◆ **What is expected**
A line belongs in the answer if it contains "permission"; copy every such line from the entries below.

[Extracted records]
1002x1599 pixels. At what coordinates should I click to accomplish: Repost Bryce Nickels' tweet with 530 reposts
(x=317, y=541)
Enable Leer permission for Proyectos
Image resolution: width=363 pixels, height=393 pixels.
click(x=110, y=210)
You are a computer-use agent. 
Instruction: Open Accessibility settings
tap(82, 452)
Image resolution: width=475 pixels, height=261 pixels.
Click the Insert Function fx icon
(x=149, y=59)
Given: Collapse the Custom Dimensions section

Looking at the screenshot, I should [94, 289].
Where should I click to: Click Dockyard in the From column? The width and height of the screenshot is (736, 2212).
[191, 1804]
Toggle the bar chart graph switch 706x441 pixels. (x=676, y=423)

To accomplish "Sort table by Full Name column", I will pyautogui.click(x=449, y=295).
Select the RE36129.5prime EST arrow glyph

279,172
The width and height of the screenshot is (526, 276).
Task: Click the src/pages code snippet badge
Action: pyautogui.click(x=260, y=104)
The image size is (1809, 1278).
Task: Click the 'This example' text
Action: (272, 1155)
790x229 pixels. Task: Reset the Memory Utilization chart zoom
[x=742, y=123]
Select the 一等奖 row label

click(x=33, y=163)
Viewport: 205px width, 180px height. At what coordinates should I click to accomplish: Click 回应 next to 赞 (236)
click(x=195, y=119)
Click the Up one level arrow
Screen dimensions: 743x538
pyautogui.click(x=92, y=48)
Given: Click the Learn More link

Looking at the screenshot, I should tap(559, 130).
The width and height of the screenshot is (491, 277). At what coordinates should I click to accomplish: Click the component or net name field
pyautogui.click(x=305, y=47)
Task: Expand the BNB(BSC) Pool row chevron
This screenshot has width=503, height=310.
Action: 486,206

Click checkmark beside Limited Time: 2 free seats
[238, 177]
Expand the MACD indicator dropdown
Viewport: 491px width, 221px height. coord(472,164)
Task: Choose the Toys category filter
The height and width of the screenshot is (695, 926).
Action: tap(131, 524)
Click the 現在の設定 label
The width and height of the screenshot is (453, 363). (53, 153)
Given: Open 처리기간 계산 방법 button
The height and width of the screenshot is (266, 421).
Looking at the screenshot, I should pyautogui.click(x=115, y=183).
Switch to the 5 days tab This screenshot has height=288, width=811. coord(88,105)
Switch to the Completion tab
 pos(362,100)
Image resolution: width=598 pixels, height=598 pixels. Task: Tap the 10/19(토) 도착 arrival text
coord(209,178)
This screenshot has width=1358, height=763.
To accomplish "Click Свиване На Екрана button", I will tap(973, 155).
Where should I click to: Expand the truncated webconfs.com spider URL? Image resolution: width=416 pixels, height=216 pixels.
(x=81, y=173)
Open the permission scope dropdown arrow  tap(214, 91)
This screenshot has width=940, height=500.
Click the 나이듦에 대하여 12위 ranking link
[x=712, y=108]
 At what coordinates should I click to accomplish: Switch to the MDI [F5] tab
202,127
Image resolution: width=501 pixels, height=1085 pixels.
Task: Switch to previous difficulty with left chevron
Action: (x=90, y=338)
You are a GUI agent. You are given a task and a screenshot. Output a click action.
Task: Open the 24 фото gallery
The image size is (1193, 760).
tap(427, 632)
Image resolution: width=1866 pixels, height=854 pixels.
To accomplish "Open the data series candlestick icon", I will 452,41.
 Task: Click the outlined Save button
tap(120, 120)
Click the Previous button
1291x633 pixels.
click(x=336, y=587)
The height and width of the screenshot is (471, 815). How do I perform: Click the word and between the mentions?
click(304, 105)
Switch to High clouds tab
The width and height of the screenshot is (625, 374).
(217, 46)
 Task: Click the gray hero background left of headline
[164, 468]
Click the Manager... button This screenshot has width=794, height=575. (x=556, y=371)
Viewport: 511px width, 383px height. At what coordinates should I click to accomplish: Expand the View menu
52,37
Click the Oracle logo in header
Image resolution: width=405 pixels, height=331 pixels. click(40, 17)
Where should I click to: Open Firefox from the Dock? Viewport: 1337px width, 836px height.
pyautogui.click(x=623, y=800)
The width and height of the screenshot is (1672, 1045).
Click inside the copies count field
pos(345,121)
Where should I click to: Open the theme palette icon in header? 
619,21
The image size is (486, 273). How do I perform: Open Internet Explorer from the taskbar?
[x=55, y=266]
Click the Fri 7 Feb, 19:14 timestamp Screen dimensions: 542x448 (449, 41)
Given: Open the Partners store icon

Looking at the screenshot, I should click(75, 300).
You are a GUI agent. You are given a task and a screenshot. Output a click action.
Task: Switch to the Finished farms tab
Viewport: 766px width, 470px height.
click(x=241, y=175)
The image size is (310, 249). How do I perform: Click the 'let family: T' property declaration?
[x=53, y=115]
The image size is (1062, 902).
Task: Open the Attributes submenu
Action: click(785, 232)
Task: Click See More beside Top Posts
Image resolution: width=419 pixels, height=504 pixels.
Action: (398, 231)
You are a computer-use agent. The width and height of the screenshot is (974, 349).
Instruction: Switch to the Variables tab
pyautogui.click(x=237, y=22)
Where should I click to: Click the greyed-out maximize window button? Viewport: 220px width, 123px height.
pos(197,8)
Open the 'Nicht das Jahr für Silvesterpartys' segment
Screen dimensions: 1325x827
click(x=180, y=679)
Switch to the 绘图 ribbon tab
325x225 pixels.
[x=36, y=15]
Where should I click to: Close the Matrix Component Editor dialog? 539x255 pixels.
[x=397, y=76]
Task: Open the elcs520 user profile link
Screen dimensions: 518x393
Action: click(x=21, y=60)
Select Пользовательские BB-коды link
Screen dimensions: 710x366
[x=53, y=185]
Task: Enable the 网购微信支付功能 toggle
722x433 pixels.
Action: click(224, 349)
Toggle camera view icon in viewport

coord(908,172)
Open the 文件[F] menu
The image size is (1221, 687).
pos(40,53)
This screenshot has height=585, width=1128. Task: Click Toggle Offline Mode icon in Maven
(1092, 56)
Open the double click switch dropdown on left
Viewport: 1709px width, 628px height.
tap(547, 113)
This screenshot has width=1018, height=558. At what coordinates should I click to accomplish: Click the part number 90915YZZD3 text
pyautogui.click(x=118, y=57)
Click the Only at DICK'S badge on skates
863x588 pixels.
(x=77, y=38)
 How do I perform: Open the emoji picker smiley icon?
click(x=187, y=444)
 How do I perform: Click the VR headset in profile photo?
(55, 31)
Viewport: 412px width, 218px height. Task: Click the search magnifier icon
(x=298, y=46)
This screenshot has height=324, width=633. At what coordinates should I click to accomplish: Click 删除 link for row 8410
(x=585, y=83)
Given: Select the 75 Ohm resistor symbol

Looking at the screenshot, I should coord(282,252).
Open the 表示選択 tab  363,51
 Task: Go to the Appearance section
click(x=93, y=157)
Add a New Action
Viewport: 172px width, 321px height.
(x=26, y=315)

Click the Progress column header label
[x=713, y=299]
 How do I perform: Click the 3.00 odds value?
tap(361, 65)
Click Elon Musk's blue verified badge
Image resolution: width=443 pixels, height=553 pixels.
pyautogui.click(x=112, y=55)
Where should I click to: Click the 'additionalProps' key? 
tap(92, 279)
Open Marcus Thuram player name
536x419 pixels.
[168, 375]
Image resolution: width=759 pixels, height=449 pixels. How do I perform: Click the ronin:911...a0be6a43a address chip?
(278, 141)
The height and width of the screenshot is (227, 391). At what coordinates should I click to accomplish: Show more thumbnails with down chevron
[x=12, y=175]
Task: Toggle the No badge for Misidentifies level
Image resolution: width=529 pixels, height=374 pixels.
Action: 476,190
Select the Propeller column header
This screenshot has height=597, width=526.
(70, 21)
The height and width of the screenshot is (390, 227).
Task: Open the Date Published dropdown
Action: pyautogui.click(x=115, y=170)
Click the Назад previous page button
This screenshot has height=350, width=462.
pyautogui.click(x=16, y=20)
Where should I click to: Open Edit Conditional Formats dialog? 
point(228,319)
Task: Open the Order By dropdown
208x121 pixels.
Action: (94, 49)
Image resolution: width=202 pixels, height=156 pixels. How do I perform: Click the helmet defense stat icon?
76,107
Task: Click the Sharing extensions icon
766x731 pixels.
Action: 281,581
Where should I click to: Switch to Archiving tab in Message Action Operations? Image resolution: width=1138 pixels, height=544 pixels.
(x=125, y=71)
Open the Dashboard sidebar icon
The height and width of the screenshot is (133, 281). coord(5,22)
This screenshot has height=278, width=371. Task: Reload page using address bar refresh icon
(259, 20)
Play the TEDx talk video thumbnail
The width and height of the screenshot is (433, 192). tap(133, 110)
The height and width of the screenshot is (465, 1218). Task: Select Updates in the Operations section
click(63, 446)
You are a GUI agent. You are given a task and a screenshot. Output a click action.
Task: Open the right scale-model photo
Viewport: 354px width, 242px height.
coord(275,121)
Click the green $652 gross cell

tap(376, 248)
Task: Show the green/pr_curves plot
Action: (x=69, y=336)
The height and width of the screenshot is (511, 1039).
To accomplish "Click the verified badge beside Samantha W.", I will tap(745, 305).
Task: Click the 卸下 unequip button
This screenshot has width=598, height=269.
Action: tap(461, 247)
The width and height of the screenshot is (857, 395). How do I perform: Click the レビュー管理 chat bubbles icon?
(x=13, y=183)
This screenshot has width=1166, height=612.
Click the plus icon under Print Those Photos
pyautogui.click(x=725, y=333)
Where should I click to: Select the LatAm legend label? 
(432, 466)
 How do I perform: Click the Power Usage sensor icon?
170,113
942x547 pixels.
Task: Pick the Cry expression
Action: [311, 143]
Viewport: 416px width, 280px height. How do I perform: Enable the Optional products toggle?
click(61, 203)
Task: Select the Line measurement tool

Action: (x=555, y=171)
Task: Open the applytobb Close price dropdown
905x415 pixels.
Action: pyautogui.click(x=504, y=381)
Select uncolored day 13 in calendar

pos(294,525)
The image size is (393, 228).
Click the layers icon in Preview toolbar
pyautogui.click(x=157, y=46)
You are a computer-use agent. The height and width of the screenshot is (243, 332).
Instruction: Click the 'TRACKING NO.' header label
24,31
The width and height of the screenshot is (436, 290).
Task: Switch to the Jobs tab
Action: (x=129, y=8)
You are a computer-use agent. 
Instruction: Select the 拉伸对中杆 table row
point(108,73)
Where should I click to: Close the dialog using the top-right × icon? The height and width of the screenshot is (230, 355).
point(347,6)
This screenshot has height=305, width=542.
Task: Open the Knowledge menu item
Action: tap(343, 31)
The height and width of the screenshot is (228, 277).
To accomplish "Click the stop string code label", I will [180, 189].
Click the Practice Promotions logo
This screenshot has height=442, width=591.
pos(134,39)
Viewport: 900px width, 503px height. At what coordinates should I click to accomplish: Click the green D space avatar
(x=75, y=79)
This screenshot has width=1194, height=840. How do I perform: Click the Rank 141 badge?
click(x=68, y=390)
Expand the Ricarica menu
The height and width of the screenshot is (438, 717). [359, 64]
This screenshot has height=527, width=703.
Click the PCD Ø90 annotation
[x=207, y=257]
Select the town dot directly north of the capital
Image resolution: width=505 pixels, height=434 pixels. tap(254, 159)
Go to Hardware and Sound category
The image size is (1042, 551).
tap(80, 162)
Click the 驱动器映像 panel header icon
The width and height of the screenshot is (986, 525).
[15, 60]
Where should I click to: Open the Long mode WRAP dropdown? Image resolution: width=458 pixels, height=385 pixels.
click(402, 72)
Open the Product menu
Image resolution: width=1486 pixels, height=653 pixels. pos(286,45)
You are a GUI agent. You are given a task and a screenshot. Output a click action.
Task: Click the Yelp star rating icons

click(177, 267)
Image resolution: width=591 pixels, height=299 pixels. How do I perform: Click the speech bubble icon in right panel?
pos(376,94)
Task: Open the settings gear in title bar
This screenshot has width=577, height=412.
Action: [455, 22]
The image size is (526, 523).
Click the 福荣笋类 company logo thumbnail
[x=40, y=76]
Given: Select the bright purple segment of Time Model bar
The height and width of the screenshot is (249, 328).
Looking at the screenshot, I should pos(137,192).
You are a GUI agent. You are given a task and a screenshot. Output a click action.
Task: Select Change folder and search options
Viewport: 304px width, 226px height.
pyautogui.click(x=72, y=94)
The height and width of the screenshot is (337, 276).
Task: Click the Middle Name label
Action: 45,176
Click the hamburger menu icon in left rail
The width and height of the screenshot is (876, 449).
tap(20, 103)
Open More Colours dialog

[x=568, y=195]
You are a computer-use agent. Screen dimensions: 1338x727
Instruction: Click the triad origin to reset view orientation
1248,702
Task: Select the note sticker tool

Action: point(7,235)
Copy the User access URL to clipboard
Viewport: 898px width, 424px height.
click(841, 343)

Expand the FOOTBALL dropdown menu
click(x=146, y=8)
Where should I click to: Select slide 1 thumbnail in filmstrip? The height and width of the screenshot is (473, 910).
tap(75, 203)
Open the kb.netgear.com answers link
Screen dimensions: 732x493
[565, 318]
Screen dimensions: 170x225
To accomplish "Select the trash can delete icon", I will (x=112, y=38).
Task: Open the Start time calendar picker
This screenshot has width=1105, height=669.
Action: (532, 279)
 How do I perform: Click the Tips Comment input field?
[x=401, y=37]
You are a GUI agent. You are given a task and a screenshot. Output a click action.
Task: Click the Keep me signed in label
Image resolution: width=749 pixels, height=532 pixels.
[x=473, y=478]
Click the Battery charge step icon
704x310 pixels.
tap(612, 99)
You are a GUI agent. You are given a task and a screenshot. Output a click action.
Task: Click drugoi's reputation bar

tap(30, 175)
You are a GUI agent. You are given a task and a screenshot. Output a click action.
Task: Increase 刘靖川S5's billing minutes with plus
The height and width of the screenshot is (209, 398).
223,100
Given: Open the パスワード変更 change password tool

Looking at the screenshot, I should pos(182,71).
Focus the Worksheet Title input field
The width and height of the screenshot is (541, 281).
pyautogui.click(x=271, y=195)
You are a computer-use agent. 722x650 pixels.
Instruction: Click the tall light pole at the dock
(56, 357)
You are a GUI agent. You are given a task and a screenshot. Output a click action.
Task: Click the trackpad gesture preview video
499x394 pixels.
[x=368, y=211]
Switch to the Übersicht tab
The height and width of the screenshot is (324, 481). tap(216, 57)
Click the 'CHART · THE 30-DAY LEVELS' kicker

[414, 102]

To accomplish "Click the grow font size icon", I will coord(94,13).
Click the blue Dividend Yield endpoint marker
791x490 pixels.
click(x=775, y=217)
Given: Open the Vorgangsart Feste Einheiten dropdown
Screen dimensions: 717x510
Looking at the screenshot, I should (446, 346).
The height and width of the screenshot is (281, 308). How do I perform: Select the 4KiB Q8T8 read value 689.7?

◆ **Response to the exercise**
Enable Leer permission for Proyectos
Open the permission scope dropdown arrow  tap(214, 91)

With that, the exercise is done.